Lonceng pun terdengar saat Jovian mendorong pintu toko itu, dan indra penciumannya langsung disambut oleh harum kopi yang sangat menenangkan. Ini seperti kopi kesukaan Papa yang selalu Helena buat.

"Jovian-nie duduk disana oke?" Ucap Lily menunjuk kursi di belakang.

Jovian tersenyum dan mengangguk, "Baik Lily!" Ucapnya lalu berlari kecil menuju kursi yang Lily tunjuk.

Sudah lama Jovian tidak ke tempat seperti ini, dulu dirinya, Mama dan Papa sering mengunjungi restoran mewah dan juga mall untuk bermain. Saat ini? Lupakan! Untuk makan saja terkadang susah. Jovian tidak mau Mama tambah sakit.

Di saat sedang menikmati penampilan toko kopi, Mata bulat Jovian menangkap seseorang yang sangat dia rindukan, William. Jovian berdiri dengan senyuman bahagia nya ingin melangkahkan kaki mungilnya menuju sang Papa namun terhenti saat seorang perempuan memeluk tubuh kekar ayahnya, ayahnya tersenyum dan balas memeluk wanita itu dengan ciuman mesra di bibir merah wanita itu. 

"Papa..." 

"Jovian mau ke mana?" Tanya Lily. Dia kebingungan saat melihat bocah lucu itu berdiri mematung melihat dua orang dewasa yang sedang bercumbu mesra, Lily menggeleng sambil menggerutu dalam hati, orang-orang dewasa jaman sekarang memang tak tahu tempat!

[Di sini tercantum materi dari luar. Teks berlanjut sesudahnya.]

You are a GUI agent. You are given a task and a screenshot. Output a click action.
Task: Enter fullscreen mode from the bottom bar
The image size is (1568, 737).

"Jangan melihatnya Jovian-nie! Itu tidak baik!" Pekik Lily

"Lily! Jika dua orang berciuman, apa mereka saling menyayangi? Ataukah ada arti lain?" Jovian mengabaikan perkataan Lily dan mengajukan pertanyaan yang ada di kepalanya.

Lily kelabakan saat mendengar pertanyaan polos bocah laki-laki manis ini, astaga! Harus jawab apa? Tapi bukankah Jovian kan sudah 12 tahun? Mungkin tak apa asal dengan kata-kata yang bijak.

"Mmmm, mungkin iya dan mungkin juga tidak." Jawab Lily ragu 

"Mengapa?" Tanya Jovian, mata bulatnya seolah menggambarkan jika dirinya saat ini membutuhkan jawaban. 

"Seperti ini Jovian, mereka yang berciuman belum tentu saling menyayangi dan mencintai. Karena ada juga yang melakukan itu karena sesuatu yang... Mmm mendesak, ah hanya sekedar kesenangan sesaat ya itu!" Jelas Lily dengan gugup, dia tidak mau mencemari pikiran polos Jovian!

"Apa orang dewasa selalu seperti itu? Meninggalkan apa yang mendukung mereka hanya karena seseorang yang lebih menarik lagi?" Tanya Jovian membuat Lily terdiam.

"Ya, ada juga orang-orang yang sangat serakah seperti itu, tidak memikirkan orang yang selalu mendukungnya lalu meninggalkan mereka dengan mudahnya." Ucap Lily.

"Terkadang orang dewasa itu egois ya Lily?" 

Lily tersenyum lembut pada Jovian, mengusap kepala Jovian dengan lembut dan mengangguk, "Nanti Jovian jangan mencontoh mereka oke? Jangan menyakiti hati orang yang menyayangi mu." Ucap Lily tersenyum pedih.

"Aku janji!" ucap Jovian dengan senyumannya.

Mengambil botol minum nya lalu berjalan keluar bersama Lily, menatap punggung lebar ayahnya dengan senyuman manis nya, Jovian hanya ingin ayahnya dan mamanya bahagia saja. Walaupun dengan mengorbankan dirinya sendiri, dia tidak apa-apa.

Ya, terkadang rasa sayang sering kali membutakan pikiran, mengorbankan diri sendiri untuk orang yang tersayang dan tak memperdulikan keadaan nya. Jovian membenci perasaan itu, yang selalu membuatnya sakit namun dirinya tak bisa berbuat apa-apa untuk menghilangkan rasa sakit itu.